Pointing records for screenshots and pages
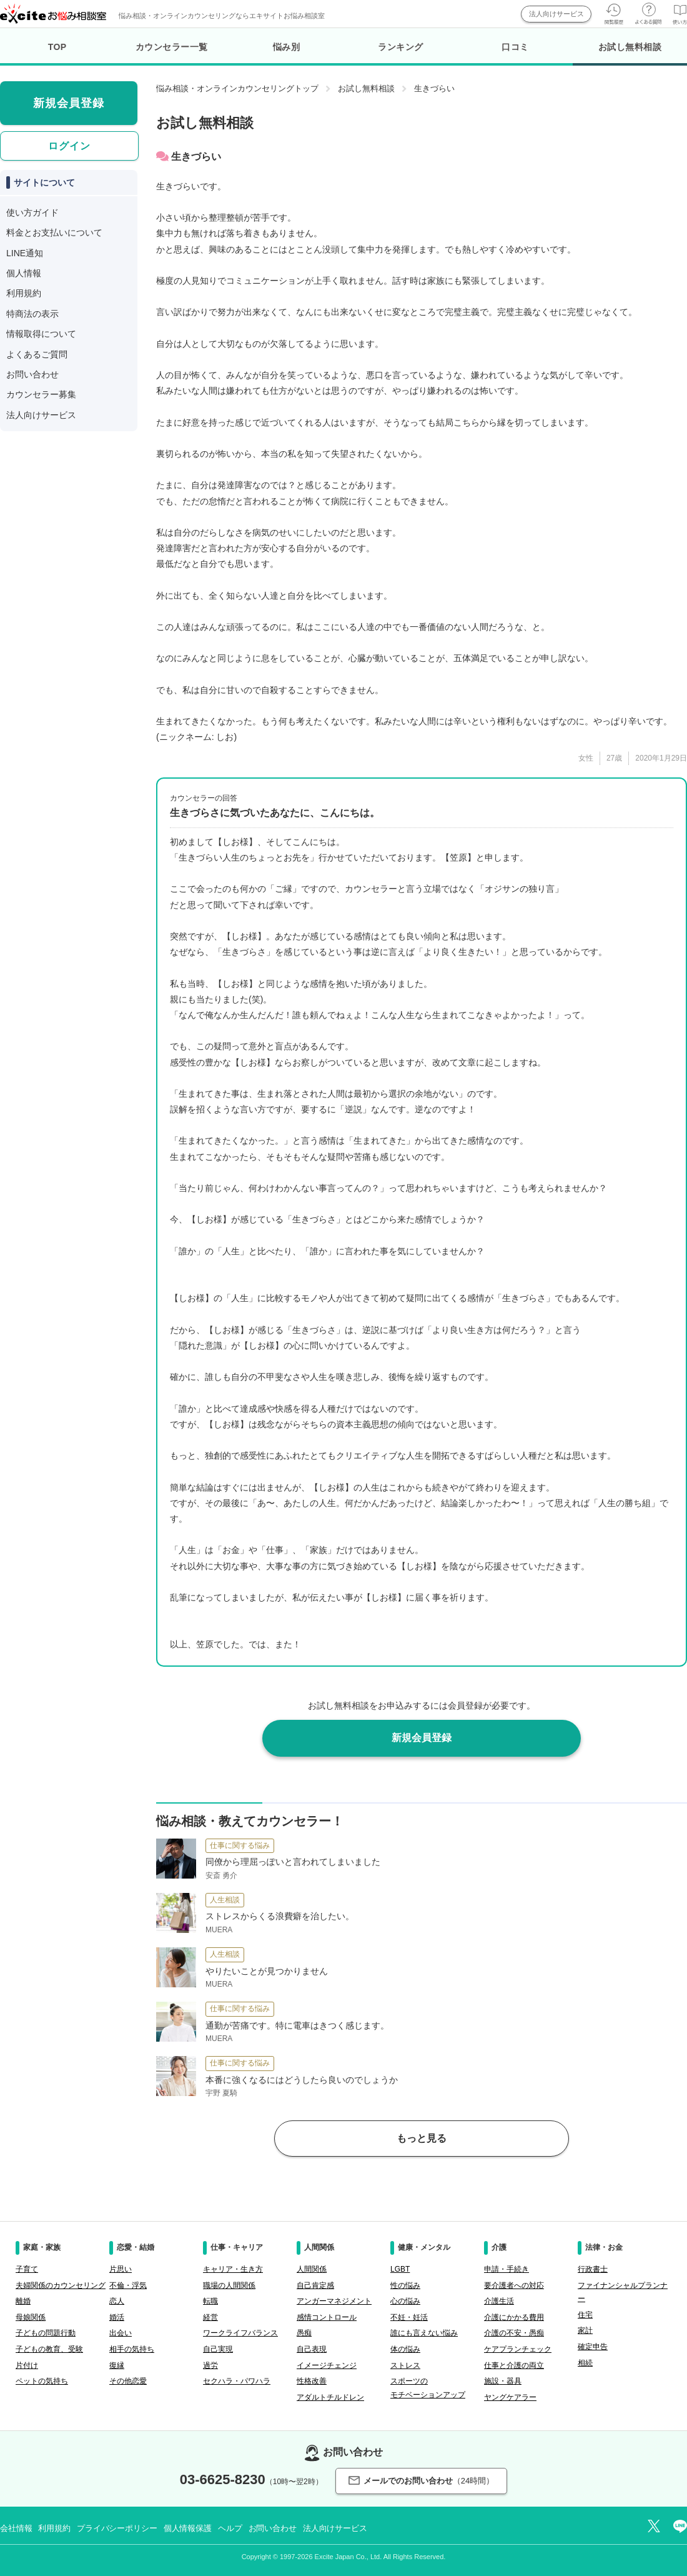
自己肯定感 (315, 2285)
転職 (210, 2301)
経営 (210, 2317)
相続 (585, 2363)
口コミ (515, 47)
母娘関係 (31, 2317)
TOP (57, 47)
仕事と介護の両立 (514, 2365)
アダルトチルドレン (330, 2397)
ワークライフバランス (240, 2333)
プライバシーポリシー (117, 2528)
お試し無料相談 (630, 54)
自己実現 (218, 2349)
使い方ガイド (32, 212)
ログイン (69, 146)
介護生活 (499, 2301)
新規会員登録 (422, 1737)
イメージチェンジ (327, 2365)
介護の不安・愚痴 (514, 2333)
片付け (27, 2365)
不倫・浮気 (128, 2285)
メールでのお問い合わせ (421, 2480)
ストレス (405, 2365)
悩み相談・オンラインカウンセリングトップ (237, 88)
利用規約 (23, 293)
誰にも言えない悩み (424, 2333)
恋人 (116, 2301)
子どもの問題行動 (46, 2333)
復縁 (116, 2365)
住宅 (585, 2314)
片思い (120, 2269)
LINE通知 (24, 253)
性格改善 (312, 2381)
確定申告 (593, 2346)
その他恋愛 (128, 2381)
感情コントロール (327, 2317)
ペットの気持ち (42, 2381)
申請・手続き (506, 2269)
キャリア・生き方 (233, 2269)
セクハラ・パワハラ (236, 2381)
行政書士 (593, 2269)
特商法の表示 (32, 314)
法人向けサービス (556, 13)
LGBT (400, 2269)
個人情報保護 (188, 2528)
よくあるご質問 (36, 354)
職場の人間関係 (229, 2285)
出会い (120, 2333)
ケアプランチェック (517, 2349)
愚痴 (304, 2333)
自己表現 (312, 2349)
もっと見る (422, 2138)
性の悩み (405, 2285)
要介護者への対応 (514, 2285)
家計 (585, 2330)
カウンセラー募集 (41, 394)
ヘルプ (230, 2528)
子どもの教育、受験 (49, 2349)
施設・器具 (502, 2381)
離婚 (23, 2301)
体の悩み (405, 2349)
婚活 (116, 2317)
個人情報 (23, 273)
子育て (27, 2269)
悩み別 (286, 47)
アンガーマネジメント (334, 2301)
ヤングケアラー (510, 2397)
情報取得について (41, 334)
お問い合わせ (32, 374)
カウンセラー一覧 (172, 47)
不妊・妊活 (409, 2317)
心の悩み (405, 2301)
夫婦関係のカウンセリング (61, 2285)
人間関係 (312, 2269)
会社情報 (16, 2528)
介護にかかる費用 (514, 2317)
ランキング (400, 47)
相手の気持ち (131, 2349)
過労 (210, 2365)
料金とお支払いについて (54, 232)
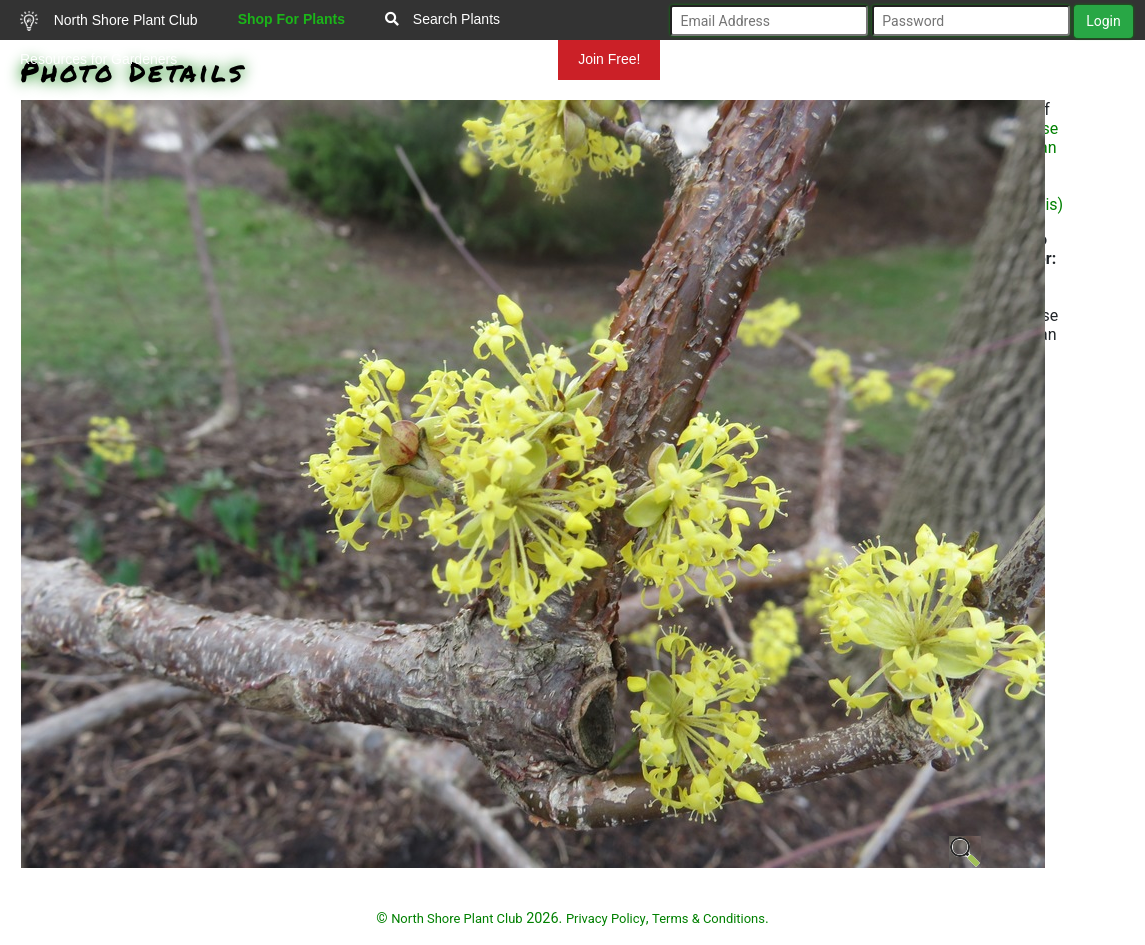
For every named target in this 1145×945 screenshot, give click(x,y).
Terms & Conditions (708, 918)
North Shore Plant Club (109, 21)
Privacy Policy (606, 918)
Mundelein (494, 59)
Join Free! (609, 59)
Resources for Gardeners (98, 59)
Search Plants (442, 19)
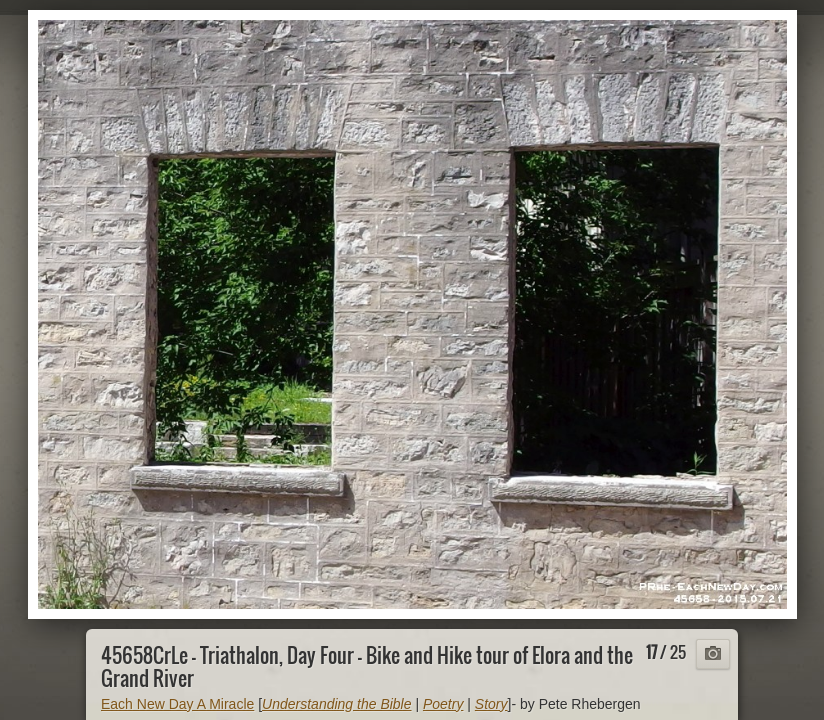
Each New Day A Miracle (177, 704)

◆ TASK OBJECTIVE: Reproduce, without any changes, everything in the listing from the line containing "出会い (120, 2333)" down to the end of the listing, both ends included. Leave the pictures out of your answer.

◆ PROBLEM SOLUTION:
出会い (120, 2333)
ケアプランチェック (517, 2349)
愚痴 (304, 2333)
自己表現 (312, 2349)
もっと見る (422, 2138)
性の悩み (405, 2285)
要介護者への対応 (514, 2285)
家計 (585, 2330)
カウンセラー募集 (41, 394)
ヘルプ (230, 2528)
子どもの教育、受験 (49, 2349)
施設・器具 (502, 2381)
離婚 (23, 2301)
体の悩み (405, 2349)
婚活 (116, 2317)
個人情報 (23, 273)
子育て (27, 2269)
悩み別 (286, 47)
アンガーマネジメント (334, 2301)
ヤングケアラー (510, 2397)
情報取得について (41, 334)
お問い合わせ (32, 374)
カウンセラー一覧 (172, 47)
不妊・妊活 (409, 2317)
心の悩み (405, 2301)
夫婦関係のカウンセリング (61, 2285)
人間関係 (312, 2269)
会社情報 (16, 2528)
介護にかかる費用 (514, 2317)
ランキング (400, 47)
相手の気持ち (131, 2349)
過労 (210, 2365)
料金とお支払いについて (54, 232)
For every named target in this 1145×945 screenshot, give click(x,y).
Terms & Conditions (708, 918)
North Shore Plant Club (109, 21)
Privacy Policy (606, 918)
Mundelein (494, 59)
Join Free! (609, 59)
Resources for Gardeners (98, 59)
Search Plants (442, 19)
Each New Day A Miracle (177, 704)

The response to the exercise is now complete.